Collect and Organize Data

As part of the collect and analyze activities, is a focus to govern and manage the data for building the data lake. Using the reference architecture, the following capabilities are used to address this goal:

  1. Data sources are more than just databases, they include 3rd party, external data, social media, sensors and weather data.
  2. Connectors provide specialized client code to access the function/data of an asset as well as any metadata it handles. Typically, the metadata identifies the type of asset, how to access it and possibly the schema of the data if the data is structured.
  3. Capturing metadata from processes that copy data from one location to another enables the assembly of lineage.
  4. The data catalog provides a search interface to make it easy to query details of the data landscape.
  5. Metadata discovery engines access the data through the connectors and add additional insight about the data content into the data catalog.
  6. Knowlege catalog: Glossaries define the meaning of the terminology used by the people working in the organization when they interact with each other, external stakeholders and digital systems. The Asset Owners link their assets to the relevant glossary terms, making it easier to find relevant data in the data catalog.
    • The governance team add definitions for how the assets of the organization should be governed and link them to classifications.
    • The Subject Area Owners attach the governance classifications to their glossary terms. This identifies the governance requirements that apply to assets linked to these terms.
    • The Asset Owners still link their assets to the relevant glossary terms, making it easier to find relevant data in the data catalog. The governance classifications attached to the glossary terms then apply to the assets. They may add additional classifications to the assets if not covered by the classifications attached to the glossary terms. Classified glossary terms flow to the data catalog. Replication of governance definitions into the data catalog allows the catalog users to understand the governance requirements behind the classifications.
    • Users of the search tool can drill down to understand the classification of assets and the governance requirements behind them.
  7. The IT Team encodes the governance definitions into the technologies so that enforcement and auditing of governance requirements is automated.The encoding uses placeholders for metadata values that are accessed at runtime.
  8. Details of the governance requirements, classification and asset details are sent to an operational metadata store. This store serves up metadata that drives the governance functions embedded in operational systems. Updates to classifications attached to glossary terms made by the subject area owners flow through the data catalog to the operational metadata store.
  9. Large population of users accessing the data catalog. Need to consider security of metadata and scaling the deployment of the data catalog.
    • Two way synchronization needed with business tools that work with data to ensure all users see consistent governed assets, and feedback is consolidated to be passed to asset owners.
    • Asset owners need to be part of the collaboration and feedback cycle. Subject area owners receive direct feedback and questions from data catalog users about the glossary term definitions. They use the interaction to correct and improve the glossary terms as well as crowd-source new terms.

Data Virtualization

Data virtualization connects all of the remote data sources into a single collection or constellation. In Classic Federation, the edge nodes individually perform as much work as they can based on the data within the respective nodes. Individual results are sent back to the coordinator for the final merging and any remaining analytics. With Data Virtualization, the edge nodes self-organize into a constellation where they can communicate with a number of peers. The nodes perform almost all analytics, not only analytics on their own data. The coordinator receives mostly finalized data from just a fraction of the nodes and performs any remaining analytics for the query.
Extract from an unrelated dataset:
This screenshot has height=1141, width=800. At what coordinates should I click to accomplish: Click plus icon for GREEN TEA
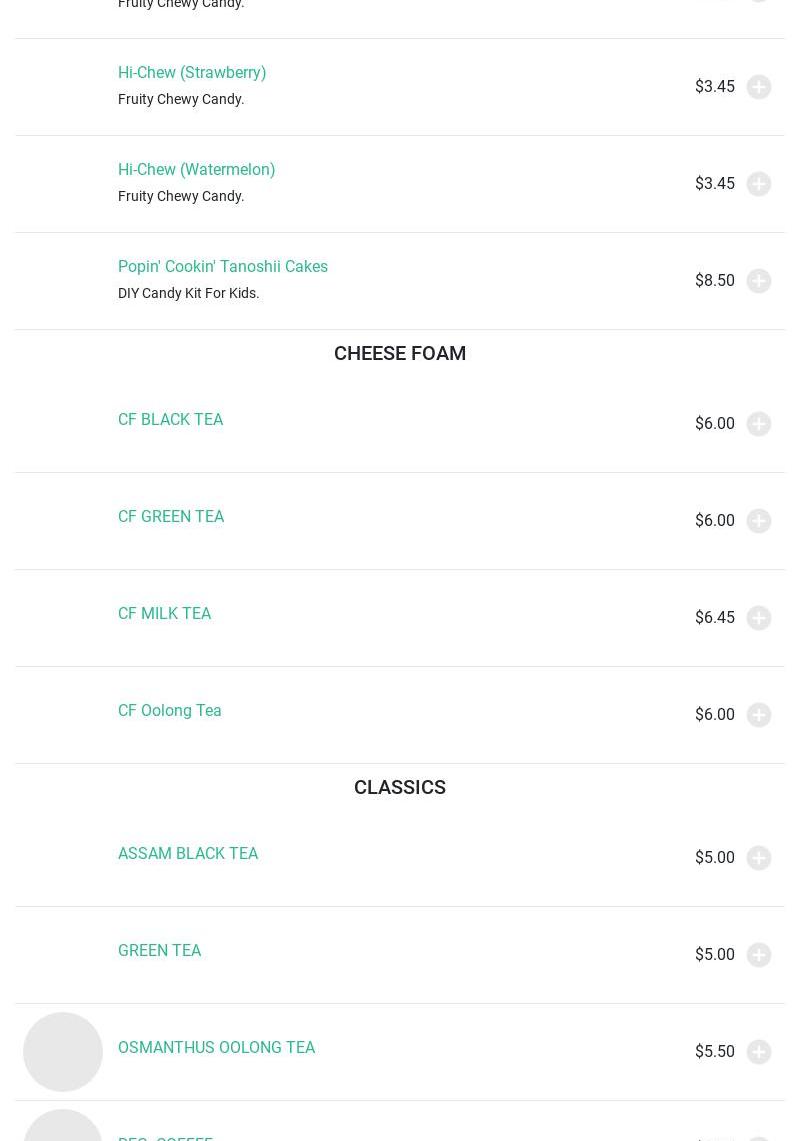click(x=759, y=955)
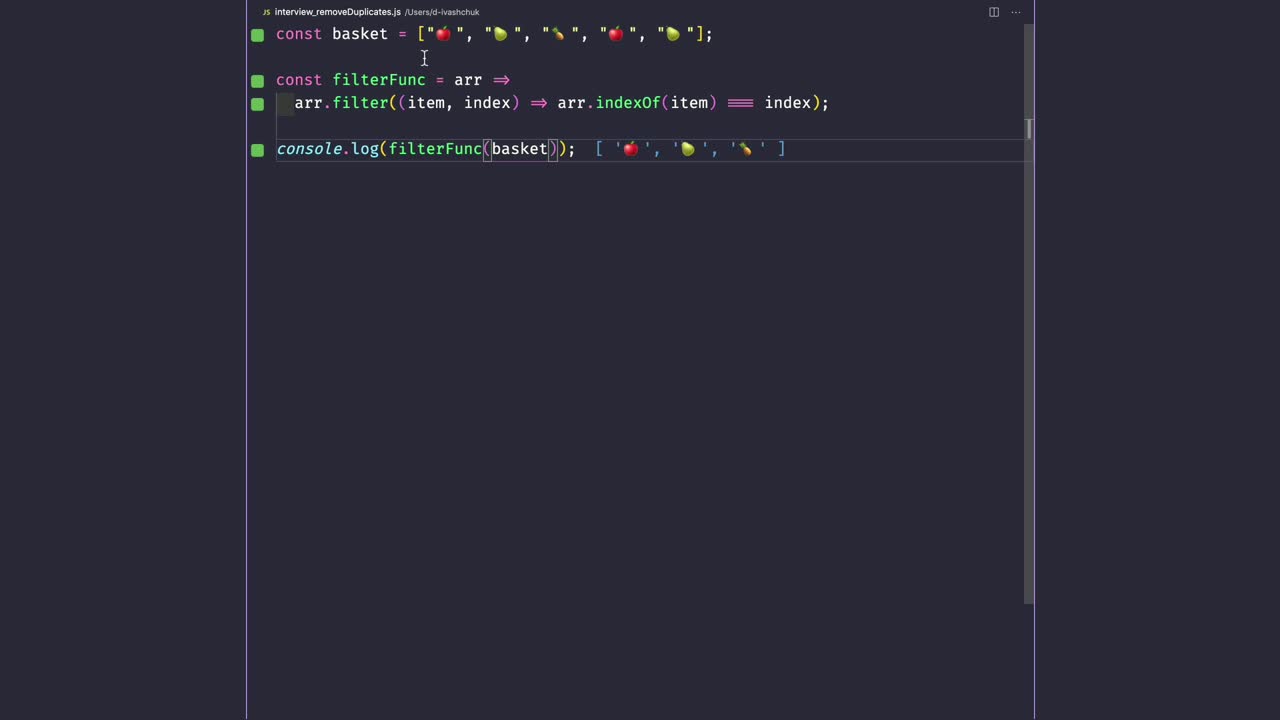Open the more actions ellipsis menu
Viewport: 1280px width, 720px height.
pos(1016,11)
Data virtualization lets you detect common schemas across systems and allow them to appear as a single schema. It is well suited for performing analytics on highly distributed datasets. It helps to keep protected data at the source.

In Cloud Pak for data a user with data engineer role can do the following:

  • Define one to many connections to the remote different data sources
  • Create virtual assets to materialize tables and views from the different data sources
  • Assign an asset to an exisint project or a data request (governance object to ask to access data)